Activity: Could you copy exactly the lines from the one containing "Where should I click to: Click" through the last line of the records, leaving out every picture?

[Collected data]
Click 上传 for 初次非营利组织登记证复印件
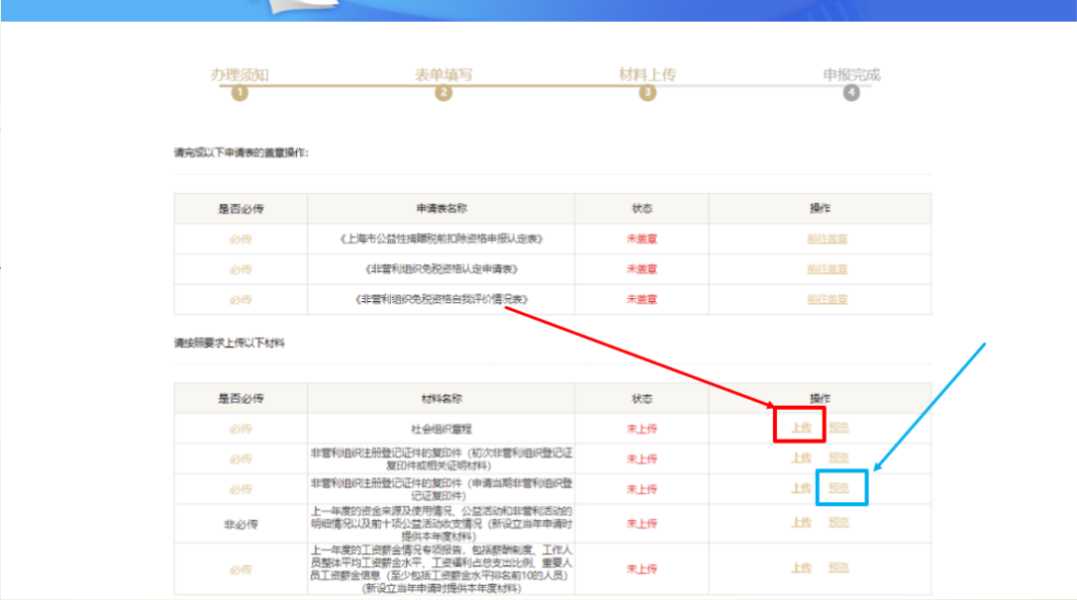This screenshot has width=1077, height=600. point(801,458)

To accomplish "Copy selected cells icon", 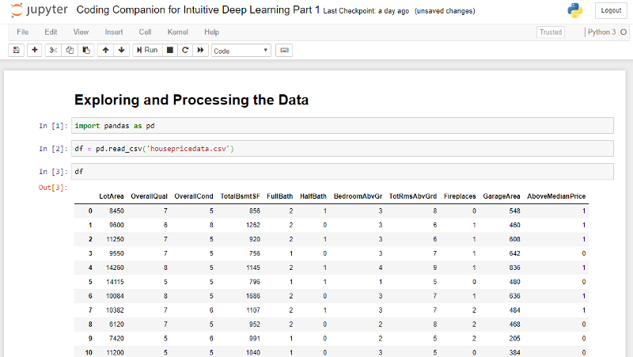I will coord(69,50).
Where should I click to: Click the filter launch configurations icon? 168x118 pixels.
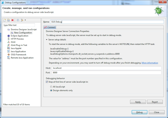click(22, 20)
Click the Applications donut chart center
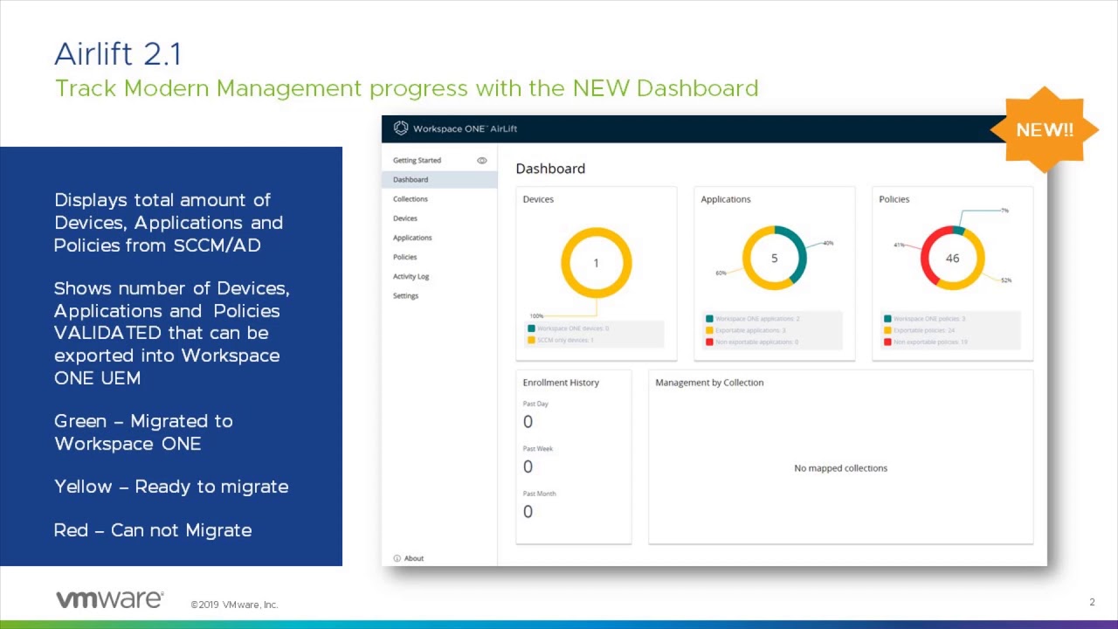The image size is (1118, 629). (774, 259)
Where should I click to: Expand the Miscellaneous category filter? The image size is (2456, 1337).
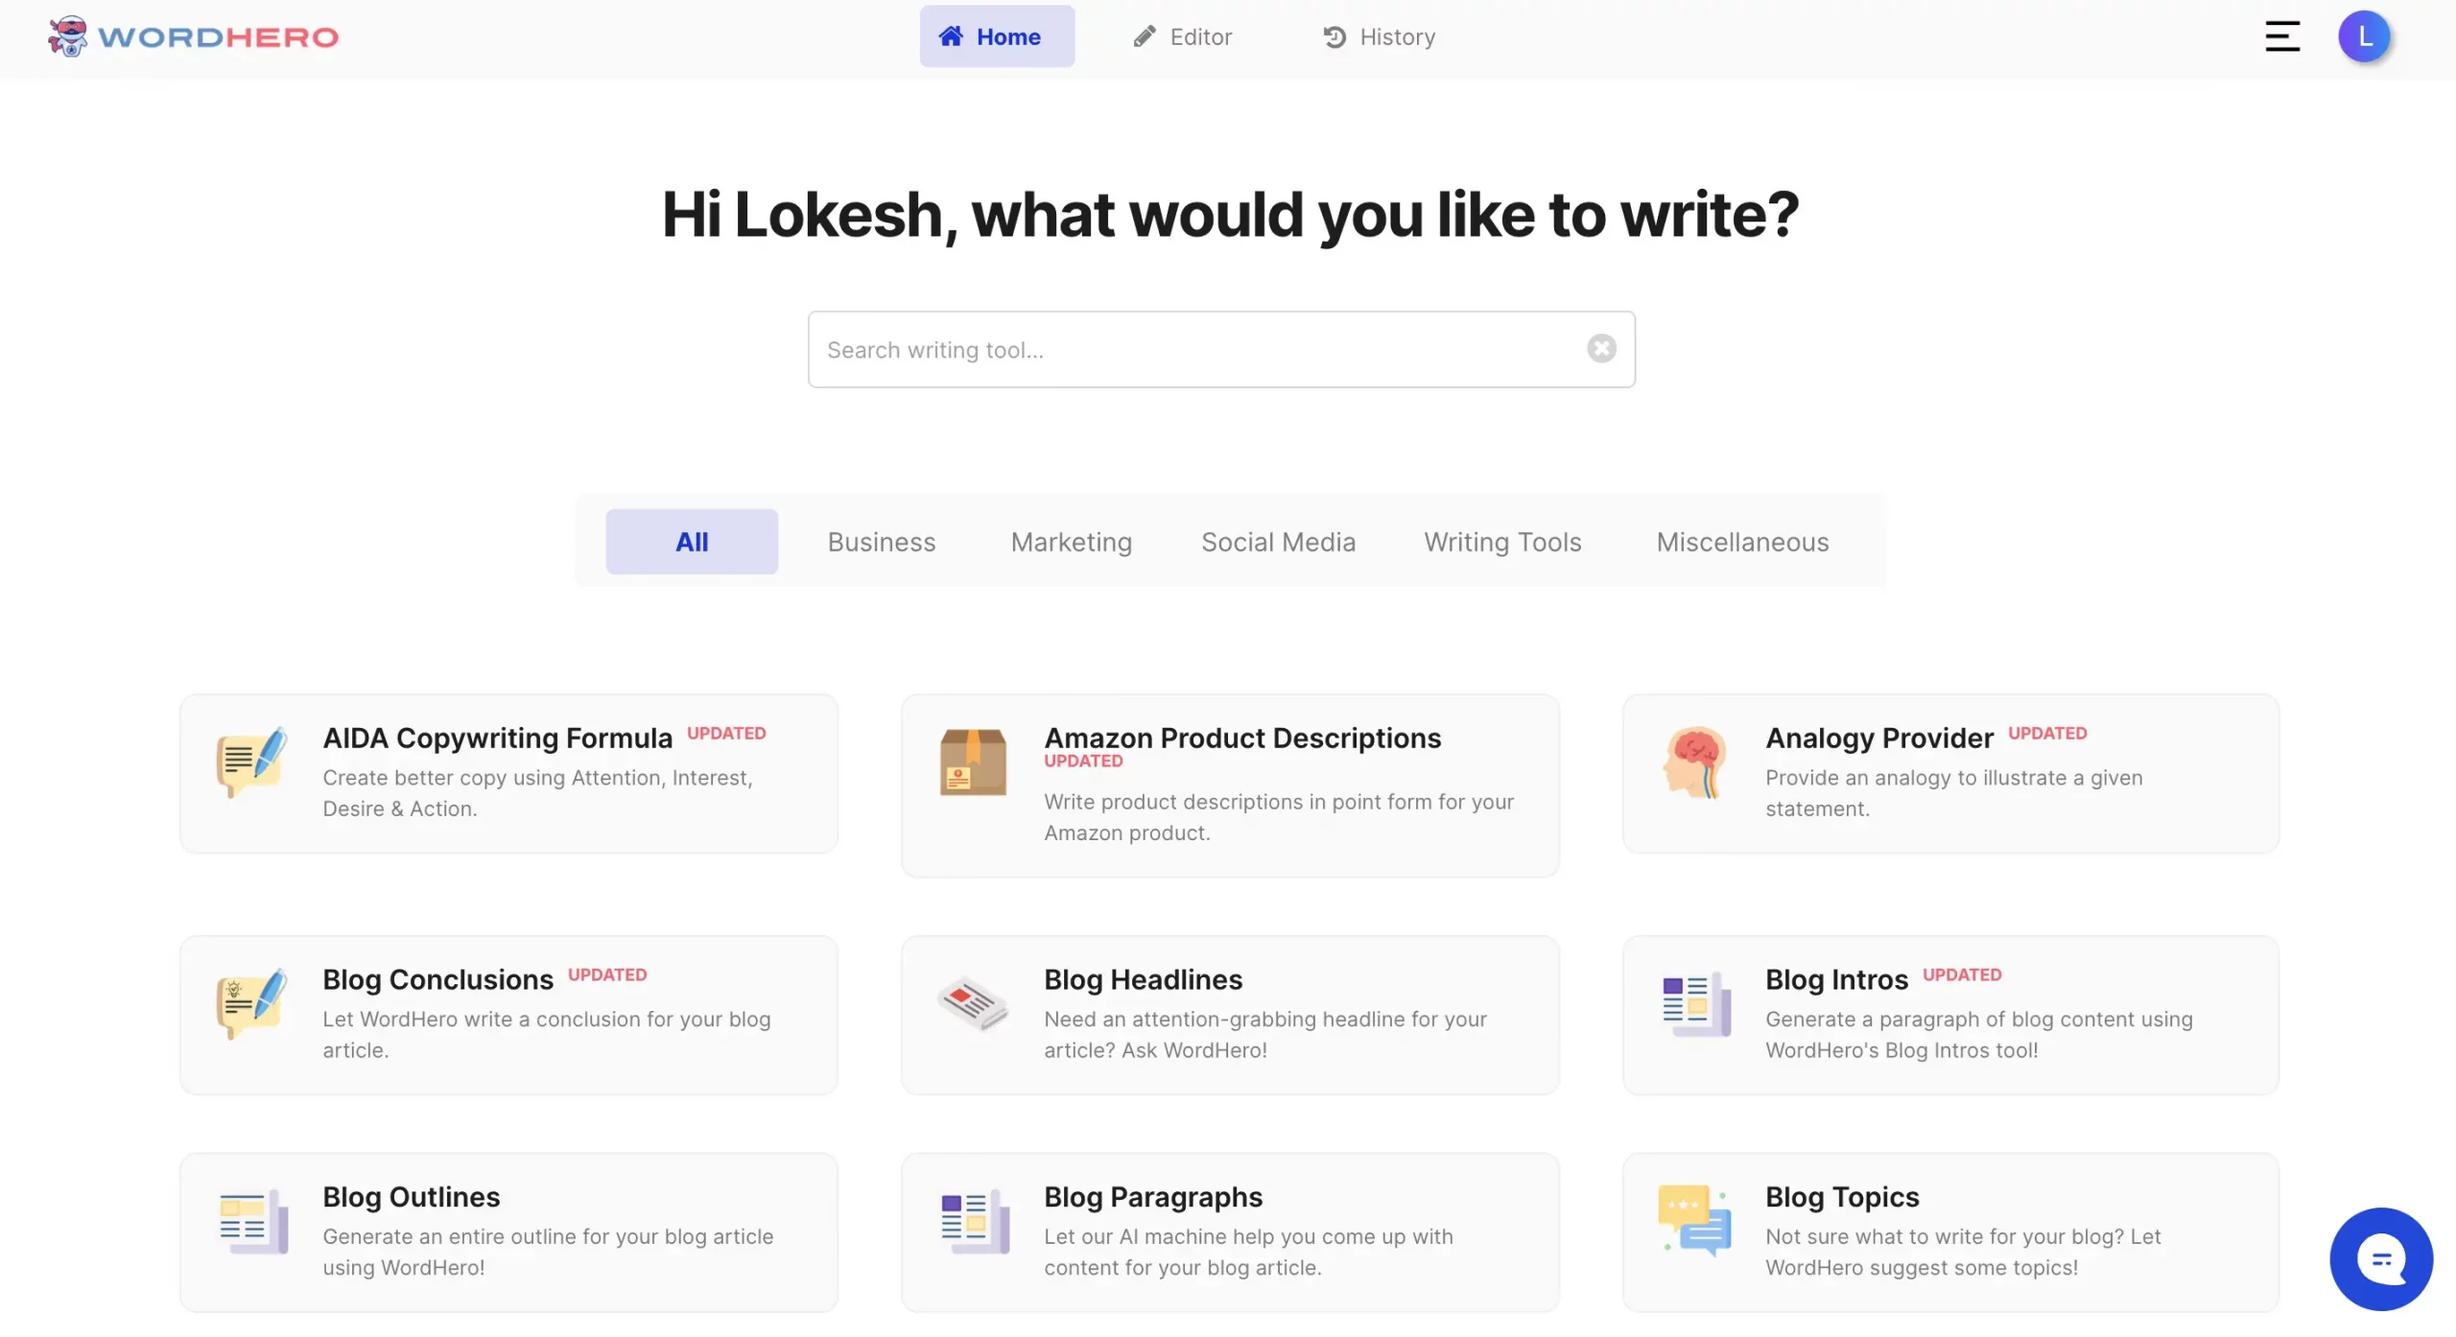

Response:
Where should I click to: Click the filter launch configurations icon? 168x118 pixels.
click(22, 20)
Click the Applications donut chart center
The image size is (1118, 629). (774, 259)
Where should I click to: Expand the Miscellaneous category filter? The image size is (2456, 1337).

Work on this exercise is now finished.